**Problem statement**:
Can you return, word for word, the lines below from the one containing "Click the CTK column header" through the last line, with the pictures left out?

Screen grounding examples:
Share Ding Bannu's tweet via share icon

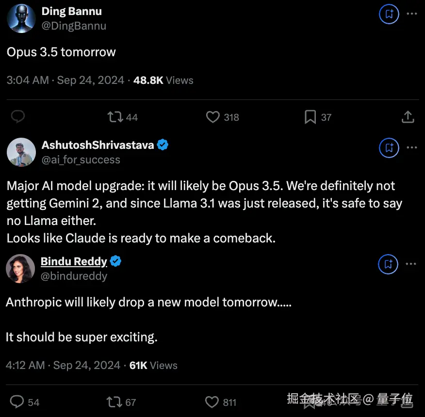[x=408, y=117]
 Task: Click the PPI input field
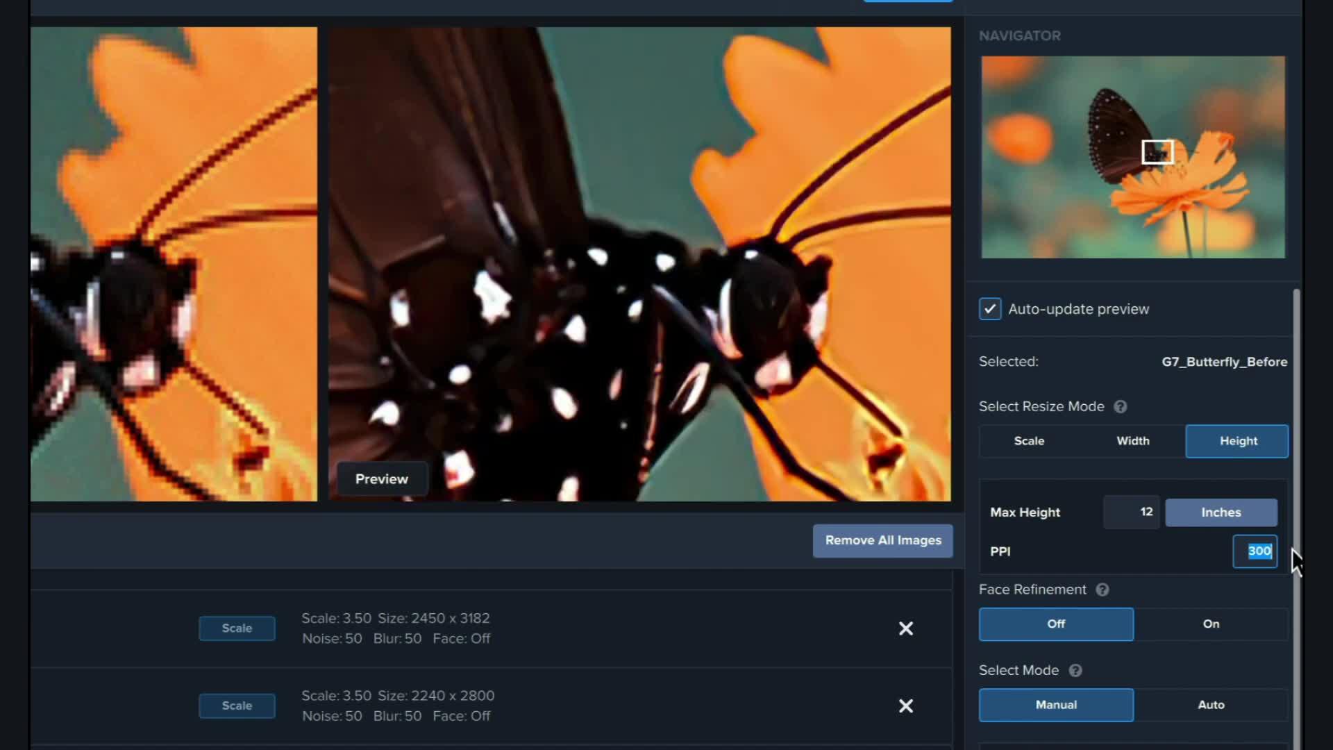1255,551

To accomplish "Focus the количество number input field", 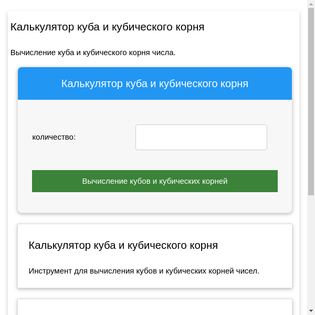I will [201, 137].
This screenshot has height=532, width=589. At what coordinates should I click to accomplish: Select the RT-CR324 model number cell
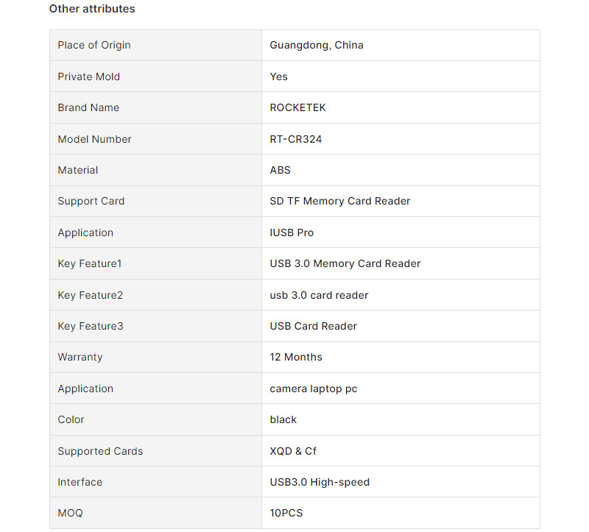295,139
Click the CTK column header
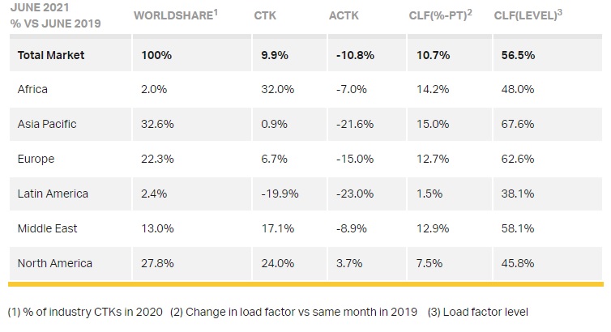The image size is (611, 332). pyautogui.click(x=265, y=15)
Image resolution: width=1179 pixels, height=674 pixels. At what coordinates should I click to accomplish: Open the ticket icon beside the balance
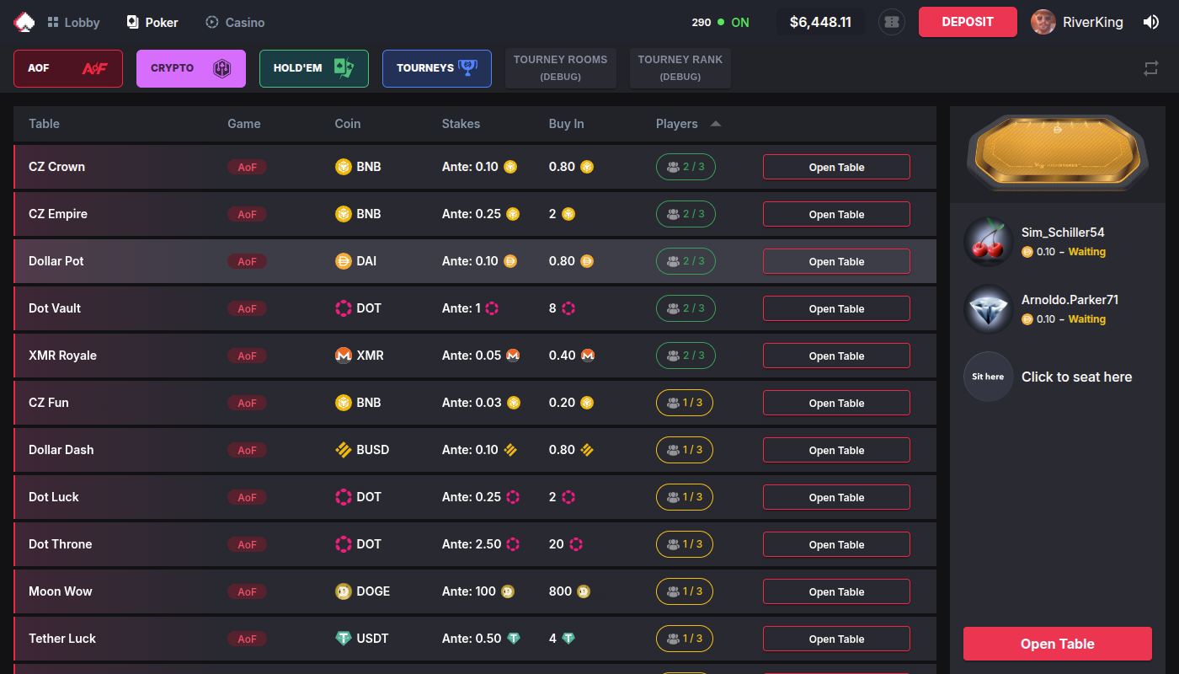pyautogui.click(x=891, y=21)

**In response**:
Click the CTK column header
The image size is (611, 332). pyautogui.click(x=265, y=15)
Image resolution: width=1179 pixels, height=674 pixels. At what coordinates should I click to accomplish: Open the ticket icon beside the balance
pyautogui.click(x=891, y=21)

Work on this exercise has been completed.